Hello, this is Claire Ellerhorst, Private Bank Investment Strategist at Fifth Third Bank with this week’s Economic Beat.
Major U.S. equity indices were mixed to modestly positive last week, as investors continued to assess the impact of the war in Ukraine and a more hawkish Federal Reserve. The S&P 500 Index rose just under one tenth of one percent in total return for the week, while the Nasdaq Composite rose 0.7% and the Dow Jones Industrial Average fell 0.1%. The S&P 500 clocked its first quarterly decline since early 2020, ending the first quarter down 4.6% in total return, even after rallying back 3.7% in the month of March. Oil prices dropped last, with West Texas Intermediate crude down 12.8%, the biggest weekly drop since April 2020. The U.S. 10-year Treasury yield fell 9 basis points to end the week at 2.38% but remains up 87 basis points year-to-date. The 2-year to 10-year yield curve inverted for the first time since 2019, with the 2-year U.S. Treasury yield now higher than the 10-year yield. Yield curve inversions are historically considered a leading indicator for recession but must persist to be a meaningful indicator. Even if the inversion is accurately signaling a recession ahead, it does not tell us when that will happen or the heights that the market might achieve before any prospective bear market and recession.
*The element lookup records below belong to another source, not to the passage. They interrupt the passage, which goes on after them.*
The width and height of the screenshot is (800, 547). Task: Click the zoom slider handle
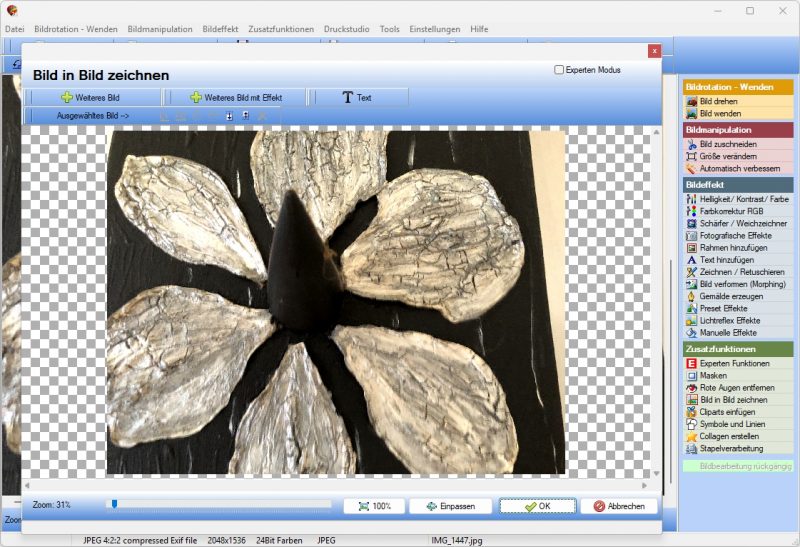click(114, 504)
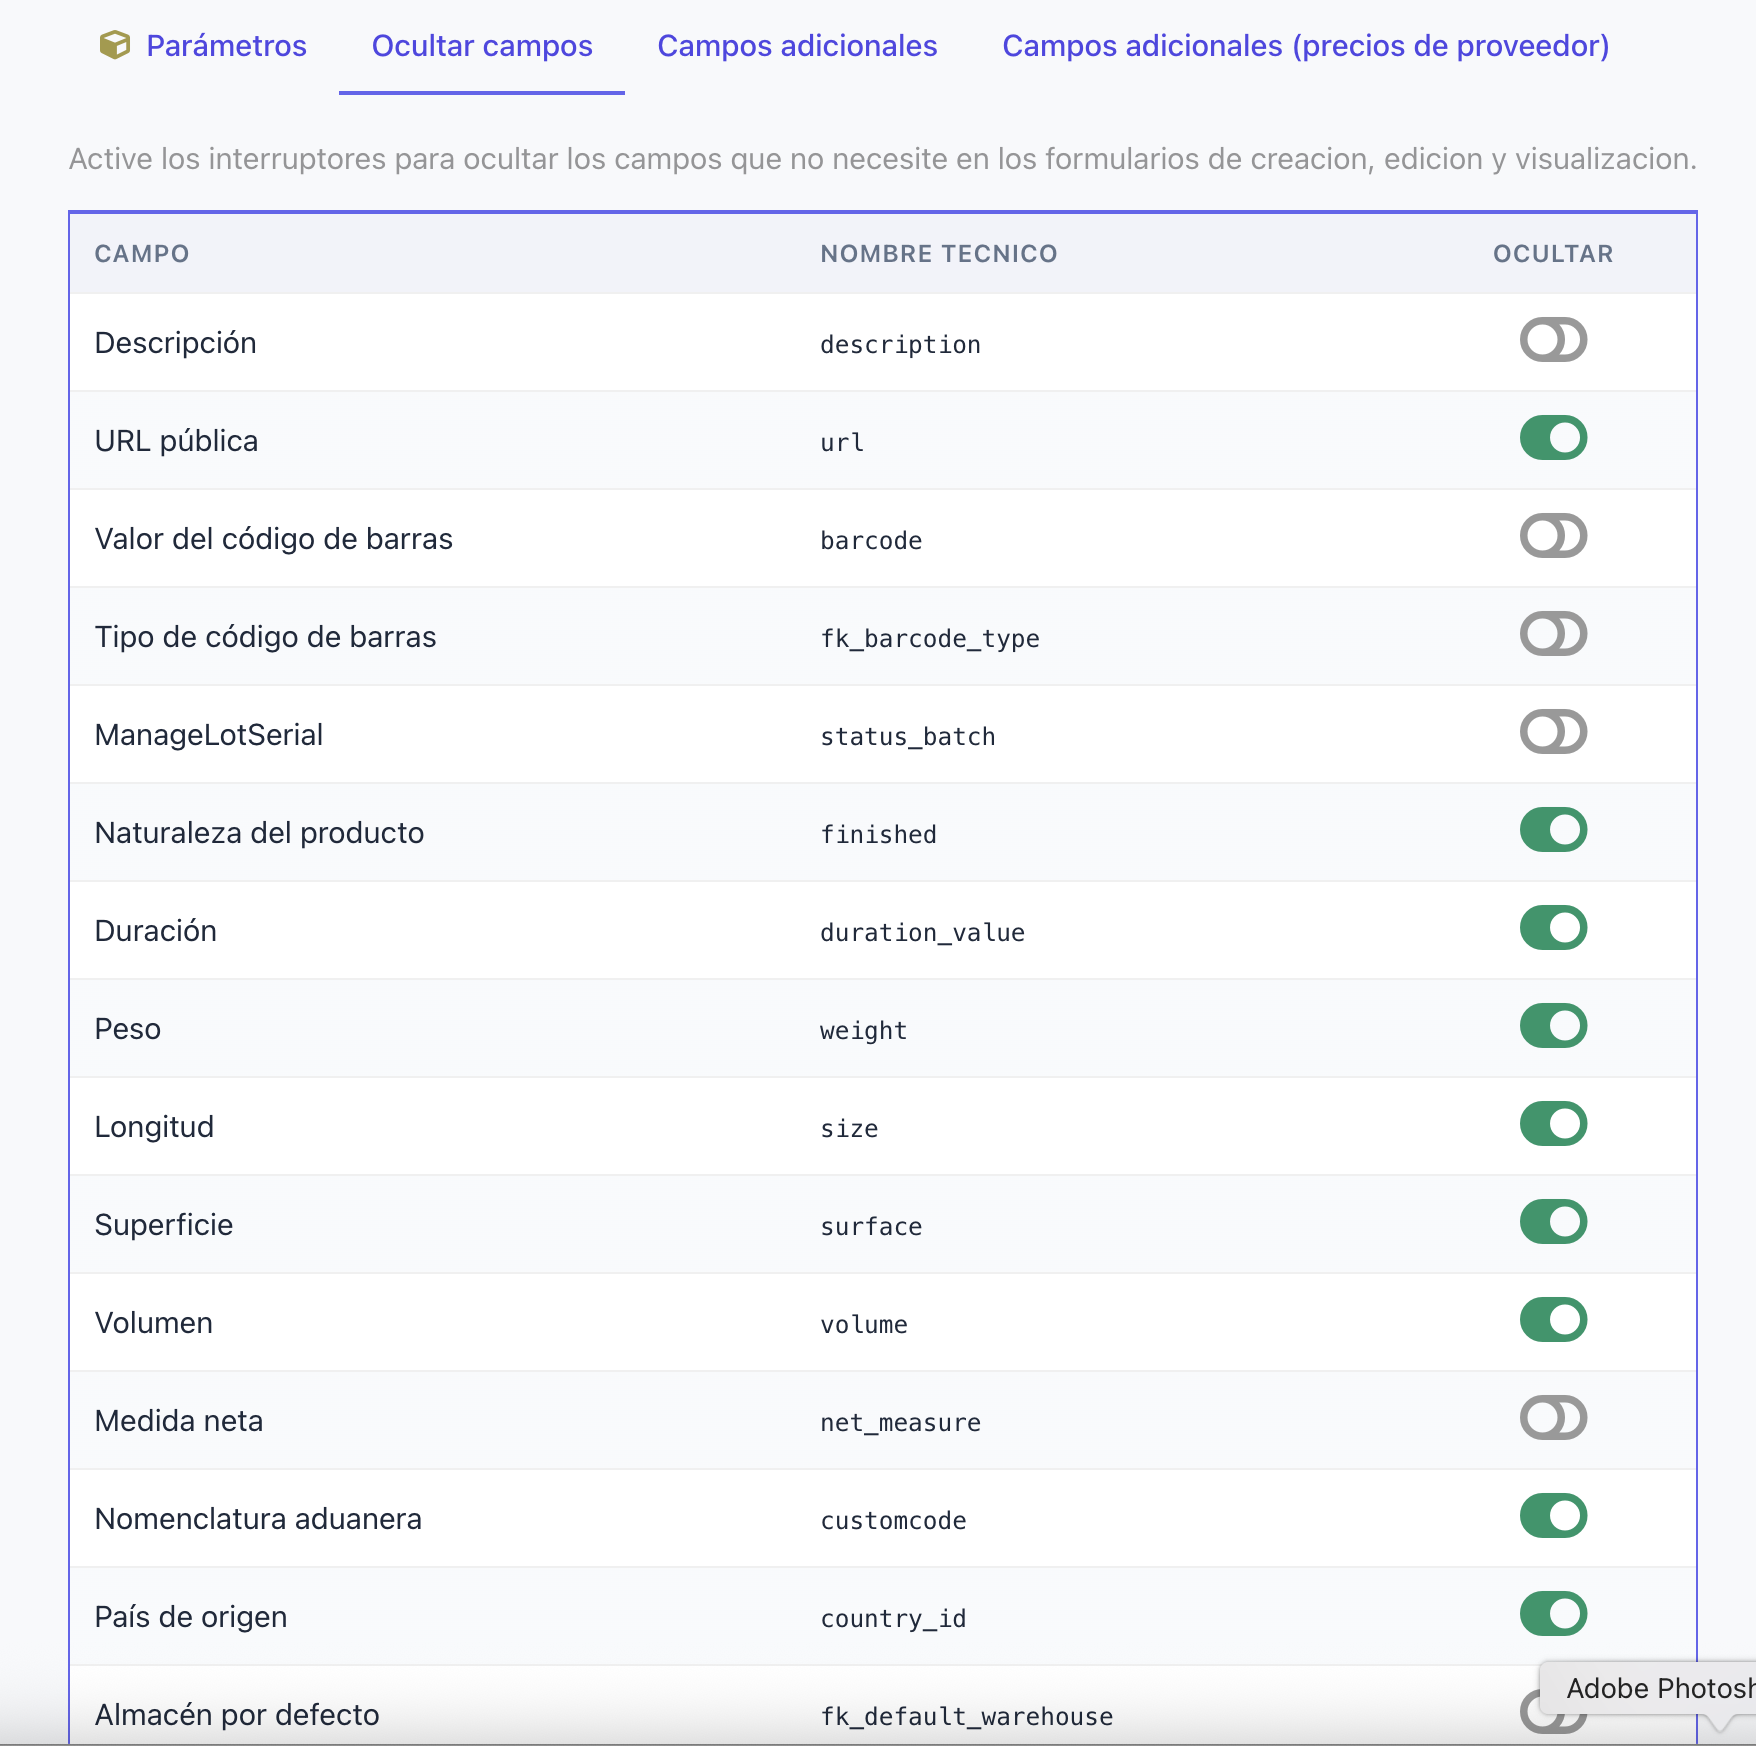Toggle hide for Valor del código de barras
Viewport: 1756px width, 1746px height.
1553,536
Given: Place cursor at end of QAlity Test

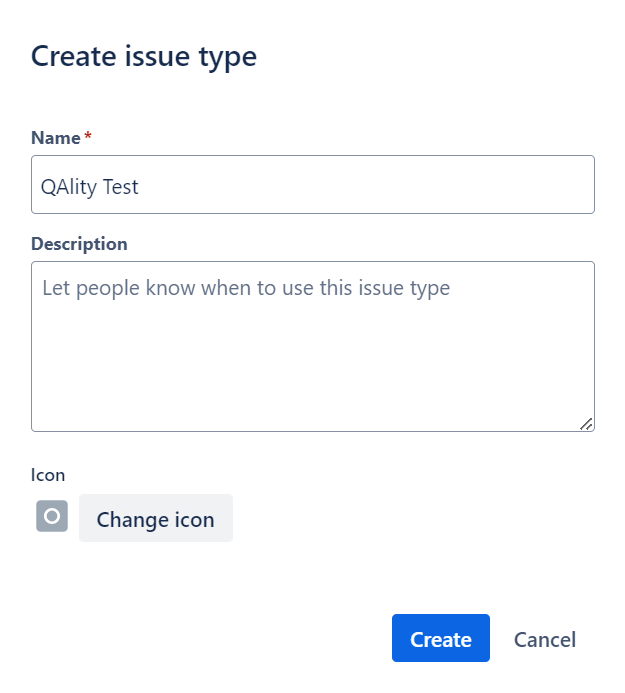Looking at the screenshot, I should pyautogui.click(x=140, y=187).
The U.S. economic calendar was busy last week. Arguably the most closely watched release was Friday’s employment situation report from the Bureau of Labor Statistics. The report showed U.S. employers added 431,000 workers to payrolls in March, less than anticipated but following an upwardly revised increase of 750,000 in February. The unemployment rate fell more than expected to 3.6%, close to its pre-pandemic low. The labor force participation rate continued to tick higher and wage gains accelerated. A separate report, the Job Openings and Labor Turnover Survey, showed there were still more than 11 million job openings in February and 4.4 million Americans quit their jobs during the month. Both labor reports reinforced the Federal Reserve’s plans for tightening in the coming months.
The Institute for Supply Management’s Manufacturing Purchasing Managers’ Index, considered an important indicator for the health of the economy, unexpectedly fell to 57.1 in March but remains well above the level of 50 that indicates expansion in the sector. We also got a reading on consumer confidence from the Conference Board, which showed a modest increase for March, though the reading for February was revised lower. The war in Ukraine weighed on confidence, as well as the highest inflation in decades.
In the week ahead, the economic calendar includes readings on factory orders and the trade balance. Minutes are released from the Federal Reserve’s March meeting, during which officials voted to raise the Fed funds rate for the first time since the pandemic started amid surging inflation and a strong labor market. The minutes will be scrutinized for clues on the path forward for monetary policy, in particular discussions around quantitative tightening – the selling of assets on the Fed’s balance sheet—and the potential for a 50-basis point rate hike at its next meeting in May.
As always, we’ll be watching and reporting back to you. Thank you.